I tested early, about three days before my next period. I had woken up feeling off colour and I just felt different. We had been trying for a baby for six months now.

I was excited as I knew I had to be pregnant. I got an internet cheapie test out the bathroom cabinet and took the test. I left it by the sink and toddled off to occupy myself for fifteen minutes. I knew I didn’t have to wait that long but I wanted to wait – maybe as though waiting longer might make it a positive?

I was home alone and taking deep breaths. I returned to the bathroom and fixed my eyes upon the test. Two little lines, one neutral, one green – it was positive. I WAS pregnant!

But wait…maybe it’s wrong? I need to go get my proper test, the First Response one, the 99% accurate one, the one which cost me a tenner.

Yes, we TTC women are armed with pregnancy tests, hidden away from our partners but they are there – in the knicker draw, in a shoebox at the back of a wardrobe, hidden in a sports bag inside a zip compartment.

I took the dog out for a long walk.
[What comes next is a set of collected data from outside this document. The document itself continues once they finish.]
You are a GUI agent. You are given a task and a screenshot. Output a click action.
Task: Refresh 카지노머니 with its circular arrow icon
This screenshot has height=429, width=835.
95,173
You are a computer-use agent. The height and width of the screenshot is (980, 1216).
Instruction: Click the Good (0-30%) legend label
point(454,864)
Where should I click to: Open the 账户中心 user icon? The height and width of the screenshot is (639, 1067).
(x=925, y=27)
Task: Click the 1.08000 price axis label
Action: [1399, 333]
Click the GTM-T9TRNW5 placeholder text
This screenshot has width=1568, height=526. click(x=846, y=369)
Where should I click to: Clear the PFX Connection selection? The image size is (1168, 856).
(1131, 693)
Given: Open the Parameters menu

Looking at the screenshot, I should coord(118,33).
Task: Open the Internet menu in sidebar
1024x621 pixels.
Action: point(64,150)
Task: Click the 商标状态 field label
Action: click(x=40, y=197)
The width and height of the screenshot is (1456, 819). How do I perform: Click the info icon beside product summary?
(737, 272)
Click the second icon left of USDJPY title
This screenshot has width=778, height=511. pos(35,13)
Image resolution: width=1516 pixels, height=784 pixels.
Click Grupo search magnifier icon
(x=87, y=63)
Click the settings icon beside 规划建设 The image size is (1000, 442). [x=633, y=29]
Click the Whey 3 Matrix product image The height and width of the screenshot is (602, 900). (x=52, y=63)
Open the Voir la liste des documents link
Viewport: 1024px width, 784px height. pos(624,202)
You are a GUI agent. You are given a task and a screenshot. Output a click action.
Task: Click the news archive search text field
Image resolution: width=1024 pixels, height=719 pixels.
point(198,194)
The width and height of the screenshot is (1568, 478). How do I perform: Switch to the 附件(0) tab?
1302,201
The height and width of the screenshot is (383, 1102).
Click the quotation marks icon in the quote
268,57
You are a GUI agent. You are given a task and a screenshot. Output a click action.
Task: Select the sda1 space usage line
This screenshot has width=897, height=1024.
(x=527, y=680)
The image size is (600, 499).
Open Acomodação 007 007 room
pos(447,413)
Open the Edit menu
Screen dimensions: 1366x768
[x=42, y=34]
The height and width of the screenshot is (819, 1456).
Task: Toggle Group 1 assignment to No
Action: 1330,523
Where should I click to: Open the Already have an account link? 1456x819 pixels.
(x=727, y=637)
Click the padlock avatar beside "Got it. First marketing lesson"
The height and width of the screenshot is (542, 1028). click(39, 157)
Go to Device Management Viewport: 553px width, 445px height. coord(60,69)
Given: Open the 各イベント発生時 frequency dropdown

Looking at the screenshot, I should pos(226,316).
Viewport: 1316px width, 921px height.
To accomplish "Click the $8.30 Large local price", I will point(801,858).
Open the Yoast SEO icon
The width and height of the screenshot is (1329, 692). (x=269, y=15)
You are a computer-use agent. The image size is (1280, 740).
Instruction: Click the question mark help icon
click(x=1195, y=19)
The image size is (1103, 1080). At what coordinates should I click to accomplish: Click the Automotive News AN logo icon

I remember feeling like I was walking on air, taking notice of everything in my view – the trees, the birdsong and moving clouds. I was soaking the feeling up. I was feeling like I had won the lottery. I wanted to savour every second.

It lasted about an hour until the anxiety kicked in. I placed a hand on my tummy – there was life in there, a new life. A precious delicate life, my second chance. I started to walk a little slower – I have to be careful from now on, I told myself. I can’t lose this one.